[START Stored rows]
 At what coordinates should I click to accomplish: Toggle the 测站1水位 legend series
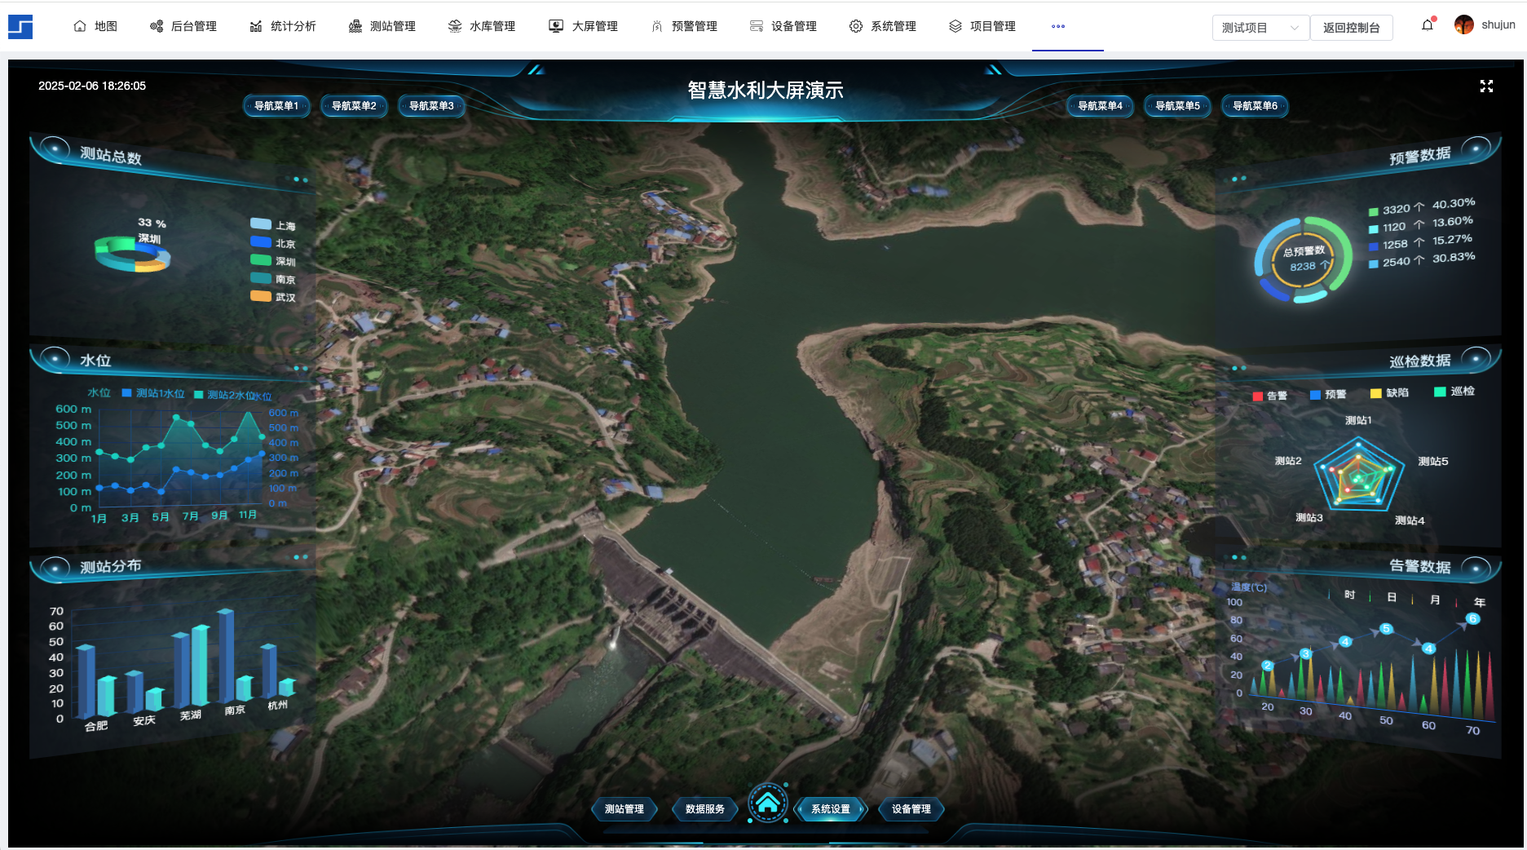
[END Stored rows]
[START Stored rows]
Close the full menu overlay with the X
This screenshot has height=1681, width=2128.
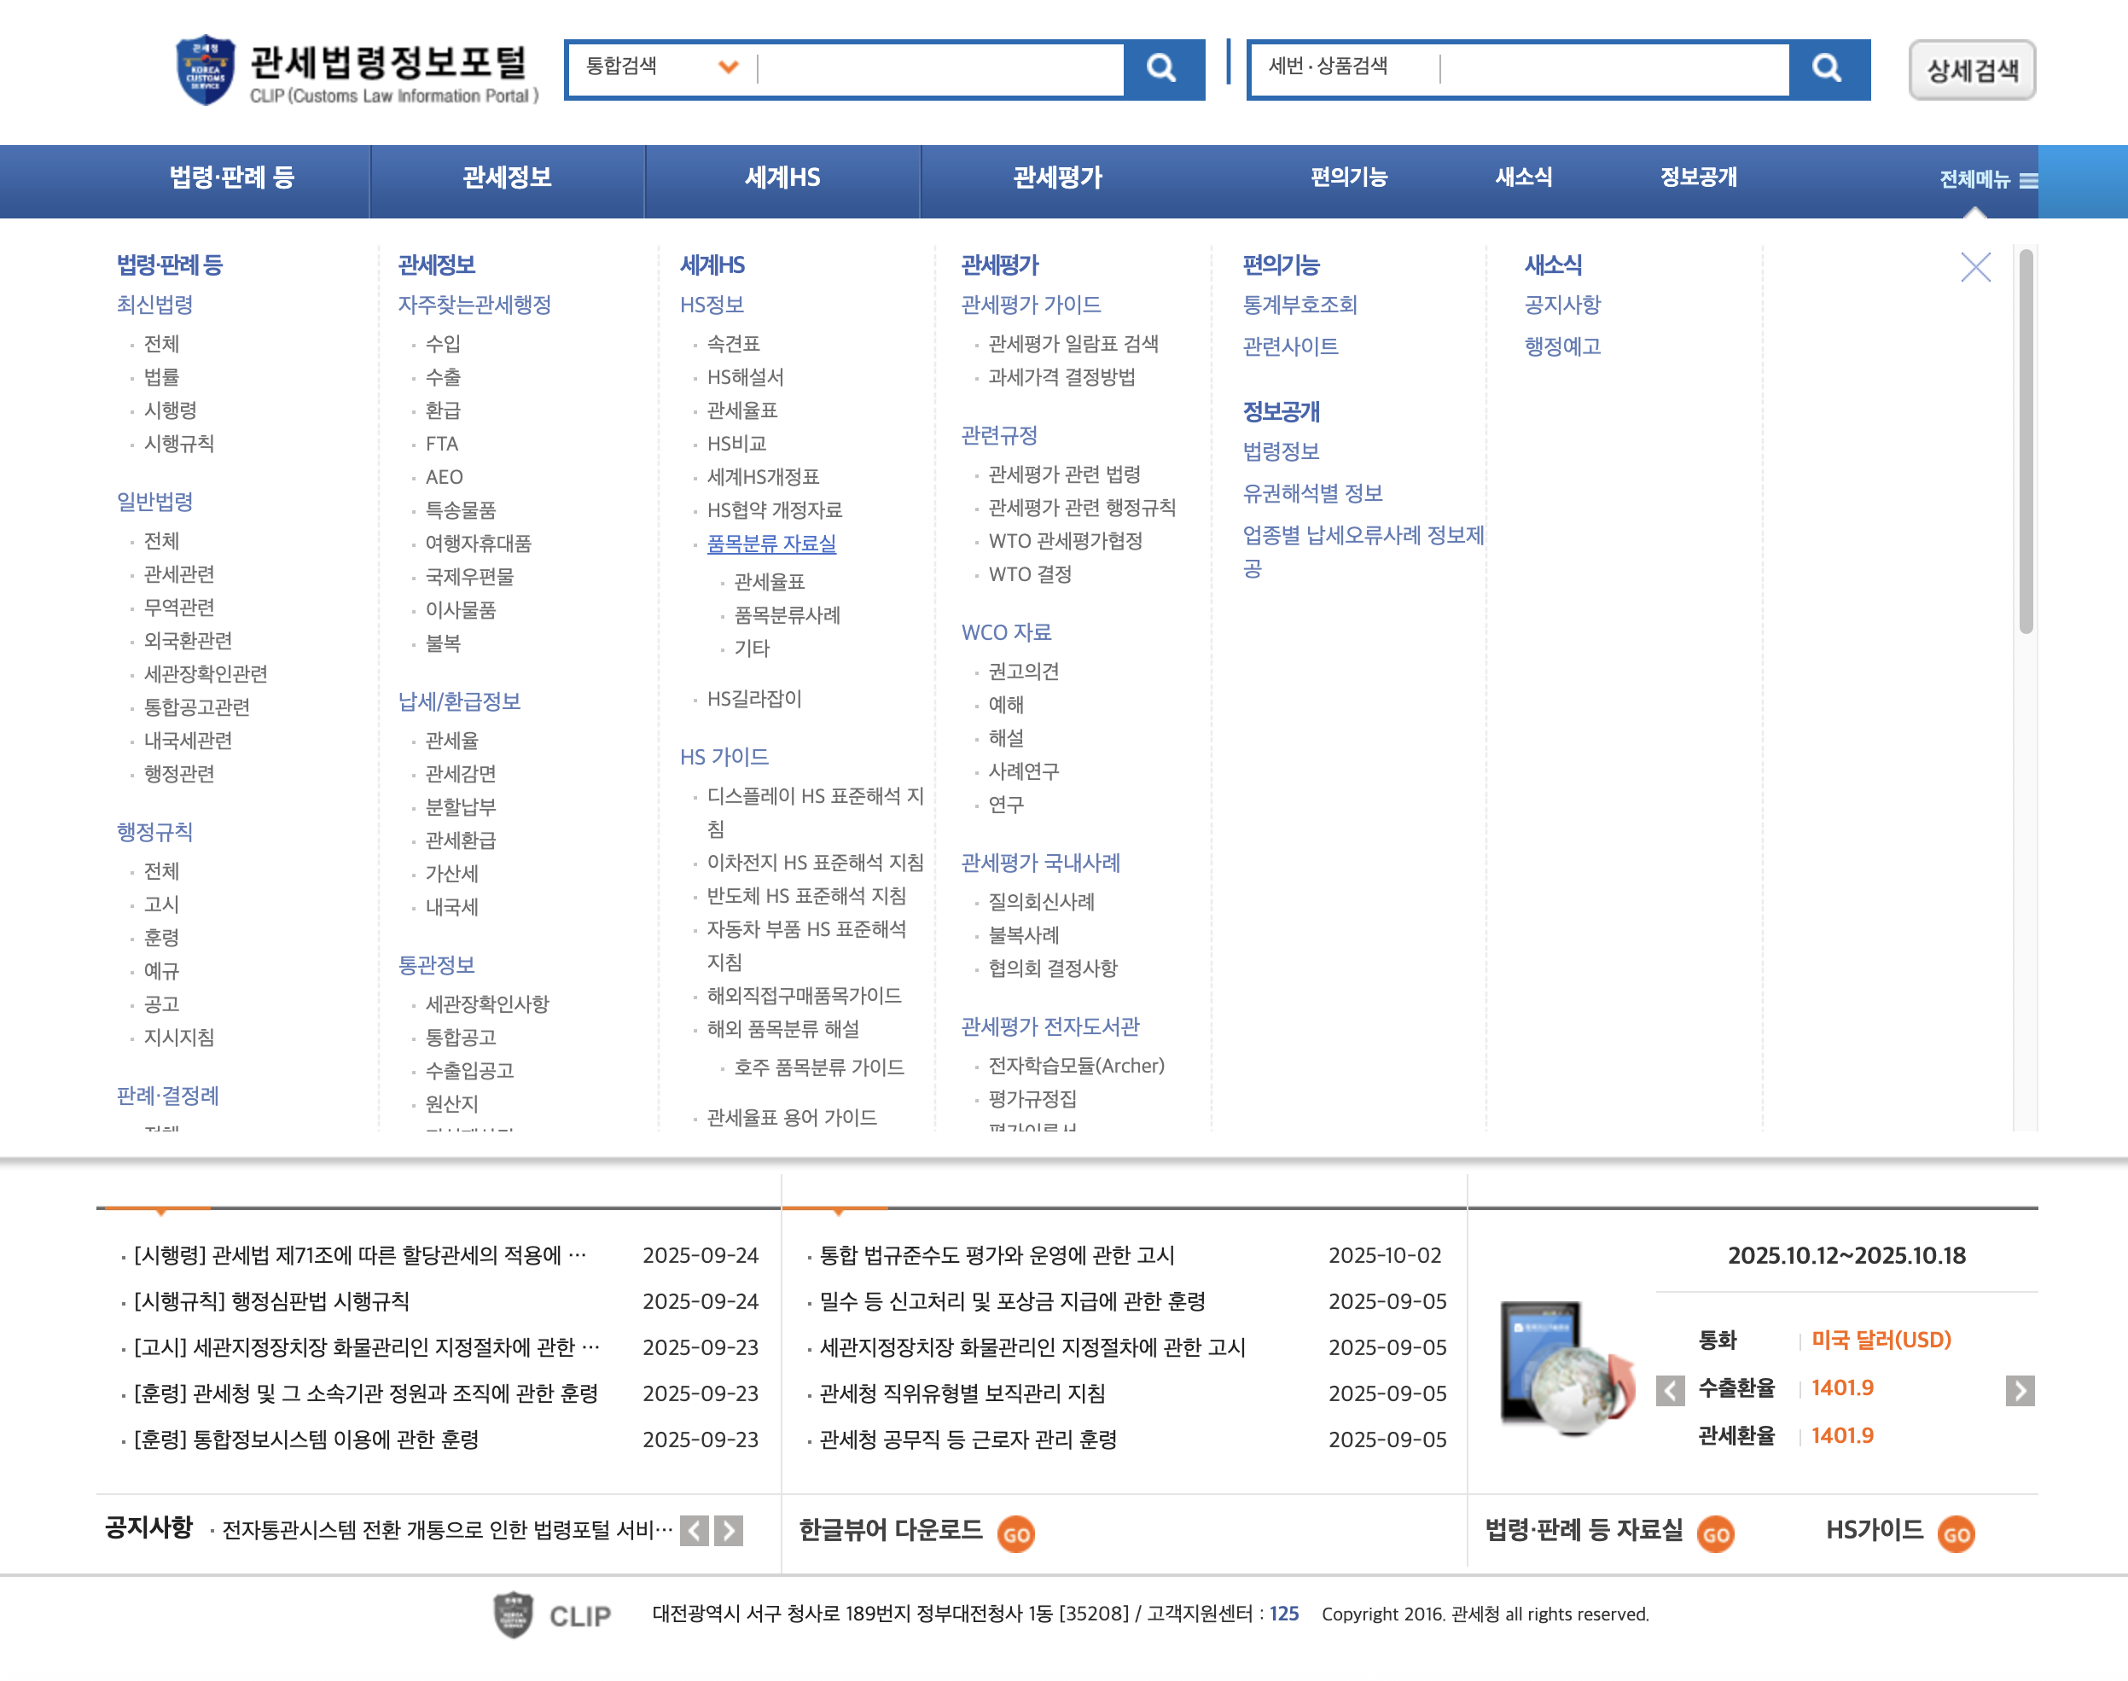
[END Stored rows]
[START Stored rows]
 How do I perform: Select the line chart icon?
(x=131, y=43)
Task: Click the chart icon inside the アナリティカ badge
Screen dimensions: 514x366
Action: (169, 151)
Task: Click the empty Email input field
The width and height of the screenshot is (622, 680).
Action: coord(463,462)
[END Stored rows]
# Stated problem:
Copy out the lines starting at the one containing "Task: Click the empty Email input field" and ending at the one containing "Action: coord(463,462)", reproducing them word for word.

# Result for this task:
Task: Click the empty Email input field
The width and height of the screenshot is (622, 680).
Action: coord(463,462)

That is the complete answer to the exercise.